_Action item 1_
In the privacy notice excerpt below, to whom may information be disclosed with verbal permission?
_Action item 2_
List every use or disclosure that the privacy notice excerpt below says will be made only with written authorization.
_Action item 3_
Write the next section of the privacy practices notice below, picking up after its final sentence.

Fundraising.  We may send you fundraising communications at one time or another. You have the right to opt out of such fundraising communications with each solicitation you receive.

Verbal Permission. We may also use or disclose your information to family members that are directly involved in your treatment with your verbal permission.

With Authorization.   Uses and disclosures not specifically permitted by applicable law will be made only with your written authorization, which may be revoked at any time, except to the extent that we have already made a use or disclosure based upon your authorization.  The following uses and disclosures will be made only with your written authorization: (i) most uses and disclosures of psychotherapy notes which are separated from the rest of your medical record; (ii) most uses and disclosures of PHI for marketing purposes, including subsidized treatment communications; (iii) disclosures that constitute a sale of PHI; and (iv) other uses and disclosures not described in this Notice of Privacy Practices.

_Input data_
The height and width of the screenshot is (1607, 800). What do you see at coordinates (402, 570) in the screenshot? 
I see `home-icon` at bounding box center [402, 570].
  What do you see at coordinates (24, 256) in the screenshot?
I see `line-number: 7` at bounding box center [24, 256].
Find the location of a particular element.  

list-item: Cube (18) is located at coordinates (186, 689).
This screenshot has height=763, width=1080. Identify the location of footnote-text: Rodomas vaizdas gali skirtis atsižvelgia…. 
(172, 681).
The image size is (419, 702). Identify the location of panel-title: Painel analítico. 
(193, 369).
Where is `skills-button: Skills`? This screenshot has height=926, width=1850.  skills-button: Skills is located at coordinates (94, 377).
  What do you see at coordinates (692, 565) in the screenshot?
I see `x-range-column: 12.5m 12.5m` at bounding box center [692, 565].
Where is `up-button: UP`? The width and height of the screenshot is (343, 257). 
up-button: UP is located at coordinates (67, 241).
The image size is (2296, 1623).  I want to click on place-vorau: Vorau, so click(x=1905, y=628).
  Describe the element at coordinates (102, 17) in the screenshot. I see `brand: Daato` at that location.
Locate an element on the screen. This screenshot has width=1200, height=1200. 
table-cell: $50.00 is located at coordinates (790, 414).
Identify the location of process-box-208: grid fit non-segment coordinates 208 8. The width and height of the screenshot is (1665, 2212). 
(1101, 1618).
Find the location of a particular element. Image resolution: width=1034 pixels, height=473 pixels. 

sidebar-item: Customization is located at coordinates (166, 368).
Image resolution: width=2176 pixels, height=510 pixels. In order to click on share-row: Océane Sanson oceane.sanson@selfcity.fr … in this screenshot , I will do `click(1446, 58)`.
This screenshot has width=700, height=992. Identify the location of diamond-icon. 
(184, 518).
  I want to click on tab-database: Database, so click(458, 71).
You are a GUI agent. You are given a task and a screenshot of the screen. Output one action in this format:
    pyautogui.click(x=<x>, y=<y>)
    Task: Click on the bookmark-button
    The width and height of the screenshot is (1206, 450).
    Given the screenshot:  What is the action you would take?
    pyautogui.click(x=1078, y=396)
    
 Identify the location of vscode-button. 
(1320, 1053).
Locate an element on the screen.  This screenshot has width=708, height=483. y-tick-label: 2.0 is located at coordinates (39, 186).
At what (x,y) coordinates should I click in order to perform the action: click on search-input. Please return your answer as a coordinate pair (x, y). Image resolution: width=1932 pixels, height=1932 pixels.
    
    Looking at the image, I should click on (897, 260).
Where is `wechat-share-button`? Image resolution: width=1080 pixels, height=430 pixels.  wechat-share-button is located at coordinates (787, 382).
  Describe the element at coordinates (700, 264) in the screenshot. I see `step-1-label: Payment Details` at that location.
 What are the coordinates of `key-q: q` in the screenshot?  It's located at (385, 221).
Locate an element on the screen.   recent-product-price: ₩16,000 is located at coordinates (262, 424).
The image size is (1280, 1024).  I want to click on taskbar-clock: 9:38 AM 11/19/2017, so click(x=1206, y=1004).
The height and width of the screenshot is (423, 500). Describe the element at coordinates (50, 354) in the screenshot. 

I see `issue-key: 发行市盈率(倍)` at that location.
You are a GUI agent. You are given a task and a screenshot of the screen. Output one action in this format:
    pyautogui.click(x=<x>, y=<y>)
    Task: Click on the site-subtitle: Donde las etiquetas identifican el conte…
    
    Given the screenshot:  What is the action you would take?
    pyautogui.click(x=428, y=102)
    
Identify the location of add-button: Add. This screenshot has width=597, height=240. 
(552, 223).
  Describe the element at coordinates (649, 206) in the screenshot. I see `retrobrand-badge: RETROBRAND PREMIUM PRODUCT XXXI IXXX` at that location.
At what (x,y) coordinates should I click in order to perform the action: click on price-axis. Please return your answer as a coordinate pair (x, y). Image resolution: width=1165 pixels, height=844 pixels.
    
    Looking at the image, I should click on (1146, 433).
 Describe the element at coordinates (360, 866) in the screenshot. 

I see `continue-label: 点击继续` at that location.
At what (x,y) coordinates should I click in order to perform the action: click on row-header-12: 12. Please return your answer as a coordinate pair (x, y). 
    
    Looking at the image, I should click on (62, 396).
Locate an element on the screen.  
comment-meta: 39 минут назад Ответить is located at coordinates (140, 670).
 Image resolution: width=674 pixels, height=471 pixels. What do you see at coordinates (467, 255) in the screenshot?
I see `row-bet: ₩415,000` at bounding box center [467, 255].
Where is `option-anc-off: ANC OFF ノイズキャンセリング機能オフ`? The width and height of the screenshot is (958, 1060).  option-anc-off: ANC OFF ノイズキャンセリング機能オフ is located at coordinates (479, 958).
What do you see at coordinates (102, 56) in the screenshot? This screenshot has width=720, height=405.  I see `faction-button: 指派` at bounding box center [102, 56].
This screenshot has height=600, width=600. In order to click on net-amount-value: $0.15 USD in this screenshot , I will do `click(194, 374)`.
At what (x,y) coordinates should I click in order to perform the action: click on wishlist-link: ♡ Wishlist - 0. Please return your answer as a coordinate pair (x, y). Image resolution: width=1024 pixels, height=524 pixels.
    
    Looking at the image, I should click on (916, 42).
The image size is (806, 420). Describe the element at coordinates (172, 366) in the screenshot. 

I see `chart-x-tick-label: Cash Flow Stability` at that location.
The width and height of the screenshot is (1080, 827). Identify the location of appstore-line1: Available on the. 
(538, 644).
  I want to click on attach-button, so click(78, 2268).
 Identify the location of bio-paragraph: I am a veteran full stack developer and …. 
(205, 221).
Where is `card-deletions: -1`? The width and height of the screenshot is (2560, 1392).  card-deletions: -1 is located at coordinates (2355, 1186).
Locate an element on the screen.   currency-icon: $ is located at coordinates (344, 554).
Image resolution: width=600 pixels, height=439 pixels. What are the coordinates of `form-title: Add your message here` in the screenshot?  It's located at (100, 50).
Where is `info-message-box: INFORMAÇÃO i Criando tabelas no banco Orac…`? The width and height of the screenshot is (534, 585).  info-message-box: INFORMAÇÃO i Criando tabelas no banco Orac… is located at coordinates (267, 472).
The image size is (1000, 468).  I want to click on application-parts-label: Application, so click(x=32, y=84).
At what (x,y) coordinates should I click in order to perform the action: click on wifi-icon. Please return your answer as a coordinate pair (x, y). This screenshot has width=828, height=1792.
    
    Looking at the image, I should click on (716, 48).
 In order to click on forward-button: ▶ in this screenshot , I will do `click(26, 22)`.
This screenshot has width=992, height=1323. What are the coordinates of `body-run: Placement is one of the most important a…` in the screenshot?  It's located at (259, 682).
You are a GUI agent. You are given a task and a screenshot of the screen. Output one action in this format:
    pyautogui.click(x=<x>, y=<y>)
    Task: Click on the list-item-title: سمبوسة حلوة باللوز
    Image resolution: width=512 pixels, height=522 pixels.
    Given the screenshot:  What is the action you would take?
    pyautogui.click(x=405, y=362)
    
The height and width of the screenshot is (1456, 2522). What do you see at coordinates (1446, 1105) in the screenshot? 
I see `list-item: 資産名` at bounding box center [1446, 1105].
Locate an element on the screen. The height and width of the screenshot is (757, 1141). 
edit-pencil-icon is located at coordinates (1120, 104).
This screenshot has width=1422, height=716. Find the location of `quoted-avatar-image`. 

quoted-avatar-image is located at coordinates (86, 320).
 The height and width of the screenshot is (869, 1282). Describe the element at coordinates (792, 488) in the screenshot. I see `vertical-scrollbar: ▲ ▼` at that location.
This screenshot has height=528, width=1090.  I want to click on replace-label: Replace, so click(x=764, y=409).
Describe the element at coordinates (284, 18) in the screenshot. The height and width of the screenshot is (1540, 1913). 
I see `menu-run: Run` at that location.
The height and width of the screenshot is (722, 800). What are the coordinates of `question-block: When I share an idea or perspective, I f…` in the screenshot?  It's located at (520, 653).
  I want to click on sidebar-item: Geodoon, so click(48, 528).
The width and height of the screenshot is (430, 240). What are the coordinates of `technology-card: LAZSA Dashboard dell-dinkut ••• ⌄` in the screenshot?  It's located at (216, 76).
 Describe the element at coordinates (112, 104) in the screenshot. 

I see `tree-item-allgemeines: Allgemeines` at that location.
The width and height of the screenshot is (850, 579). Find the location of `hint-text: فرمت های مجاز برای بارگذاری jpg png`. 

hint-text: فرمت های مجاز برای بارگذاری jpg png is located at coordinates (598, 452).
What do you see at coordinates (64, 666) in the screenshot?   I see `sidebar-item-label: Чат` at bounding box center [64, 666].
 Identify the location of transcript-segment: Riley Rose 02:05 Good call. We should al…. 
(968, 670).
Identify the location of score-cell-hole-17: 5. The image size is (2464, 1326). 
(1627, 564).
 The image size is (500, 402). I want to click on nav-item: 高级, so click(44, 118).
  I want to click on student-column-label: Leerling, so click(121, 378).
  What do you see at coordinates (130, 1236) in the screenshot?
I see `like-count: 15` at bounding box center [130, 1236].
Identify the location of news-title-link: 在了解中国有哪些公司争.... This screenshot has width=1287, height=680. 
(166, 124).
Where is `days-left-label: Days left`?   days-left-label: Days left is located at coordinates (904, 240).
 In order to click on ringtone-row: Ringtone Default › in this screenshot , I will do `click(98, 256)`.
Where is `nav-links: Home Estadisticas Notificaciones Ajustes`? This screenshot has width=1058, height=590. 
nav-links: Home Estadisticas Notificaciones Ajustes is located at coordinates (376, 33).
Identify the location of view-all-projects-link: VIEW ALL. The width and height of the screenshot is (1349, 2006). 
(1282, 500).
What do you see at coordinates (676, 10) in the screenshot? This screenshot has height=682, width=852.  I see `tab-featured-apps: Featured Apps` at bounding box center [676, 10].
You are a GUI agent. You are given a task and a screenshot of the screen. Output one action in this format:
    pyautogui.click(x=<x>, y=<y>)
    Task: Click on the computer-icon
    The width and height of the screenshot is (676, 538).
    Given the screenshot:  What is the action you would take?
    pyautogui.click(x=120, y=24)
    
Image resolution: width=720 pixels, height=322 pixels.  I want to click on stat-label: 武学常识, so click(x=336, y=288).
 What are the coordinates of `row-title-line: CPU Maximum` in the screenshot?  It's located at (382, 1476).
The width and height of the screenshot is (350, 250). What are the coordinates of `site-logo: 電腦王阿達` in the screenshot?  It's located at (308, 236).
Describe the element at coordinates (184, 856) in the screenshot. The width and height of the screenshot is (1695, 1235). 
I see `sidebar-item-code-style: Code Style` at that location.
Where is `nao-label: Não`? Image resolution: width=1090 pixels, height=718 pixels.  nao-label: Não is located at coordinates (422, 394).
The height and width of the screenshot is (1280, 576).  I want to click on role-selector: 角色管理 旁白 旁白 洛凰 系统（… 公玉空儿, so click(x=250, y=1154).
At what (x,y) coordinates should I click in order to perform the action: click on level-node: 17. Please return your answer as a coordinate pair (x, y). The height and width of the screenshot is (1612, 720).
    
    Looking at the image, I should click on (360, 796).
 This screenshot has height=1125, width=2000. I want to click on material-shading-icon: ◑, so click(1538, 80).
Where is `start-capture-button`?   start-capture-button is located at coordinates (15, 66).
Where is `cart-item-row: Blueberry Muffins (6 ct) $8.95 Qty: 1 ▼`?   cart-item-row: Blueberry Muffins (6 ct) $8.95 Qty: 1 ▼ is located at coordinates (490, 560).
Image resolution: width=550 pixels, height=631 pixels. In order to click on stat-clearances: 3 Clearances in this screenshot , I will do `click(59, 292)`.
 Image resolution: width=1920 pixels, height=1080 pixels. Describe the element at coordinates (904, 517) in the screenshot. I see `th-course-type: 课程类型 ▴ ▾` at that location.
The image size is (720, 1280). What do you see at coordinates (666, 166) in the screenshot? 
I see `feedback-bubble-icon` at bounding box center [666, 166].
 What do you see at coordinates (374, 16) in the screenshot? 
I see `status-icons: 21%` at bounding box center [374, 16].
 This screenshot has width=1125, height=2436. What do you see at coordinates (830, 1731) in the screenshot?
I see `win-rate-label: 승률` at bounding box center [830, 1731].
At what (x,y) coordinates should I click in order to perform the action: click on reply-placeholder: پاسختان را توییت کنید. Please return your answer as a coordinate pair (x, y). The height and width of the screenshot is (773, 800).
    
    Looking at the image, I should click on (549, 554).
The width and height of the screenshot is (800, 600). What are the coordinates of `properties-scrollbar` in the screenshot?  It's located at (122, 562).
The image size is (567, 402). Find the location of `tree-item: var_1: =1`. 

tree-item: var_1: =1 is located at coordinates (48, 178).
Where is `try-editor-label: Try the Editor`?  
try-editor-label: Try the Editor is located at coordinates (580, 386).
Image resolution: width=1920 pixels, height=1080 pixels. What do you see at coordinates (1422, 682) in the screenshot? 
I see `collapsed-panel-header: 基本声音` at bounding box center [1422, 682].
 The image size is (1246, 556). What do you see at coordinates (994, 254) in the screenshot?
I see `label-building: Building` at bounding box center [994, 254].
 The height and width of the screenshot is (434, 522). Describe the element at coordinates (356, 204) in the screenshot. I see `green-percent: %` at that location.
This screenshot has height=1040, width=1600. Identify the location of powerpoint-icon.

_Written reply 1_
Family members who are directly involved in your treatment.

_Written reply 2_
- Most uses and disclosures of psychotherapy notes that are separated from the rest of the medical record
- Most uses and disclosures of PHI for marketing purposes, including subsidized treatment communications
- Disclosures that constitute a sale of PHI
- Other uses and disclosures not described in the Notice of Privacy Practices

_Written reply 3_
YOUR RIGHTS REGARDING YOUR PHI

You have the following rights regarding PHI we maintain about you.  To exercise any of these rights, please submit your request in writing to our Privacy Officer at Pamela B. Lacerda, LICSW:

  • Right of Access to Inspect and Copy.  You have the right, which may be restricted only in exceptional circumstances, to inspect and copy PHI that is maintained in a “designated record set”. A designated record set contains mental health/medical and billing records and any other records that are used to make decisions about your care.  Your right to inspect and copy PHI will be restricted only in those situations where there is compelling evidence that access would cause serious harm to you or if the information is contained in separately maintained psychotherapy notes.  We may charge a reasonable, cost-based fee for copies. If your records are maintained electronically, you may also request an electronic copy of your PHI.  You may also request that a copy of your PHI be provided to another person.
  • Right to Amend.  If you feel that the PHI we have about you is incorrect or incomplete, you may ask us to amend the information although we are not required to agree to the amendment. If we deny your request for amendment, you have the right to file a statement of disagreement with us. We may prepare a rebuttal to your statement and will provide you with a copy. Please contact the Privacy Officer if you have any questions.
  • Right to an Accounting of Disclosures.  You have the right to request an accounting of certain of the disclosures that we make of your PHI.  We may charge you a reasonable fee if you request more than one accounting in any 12-month period.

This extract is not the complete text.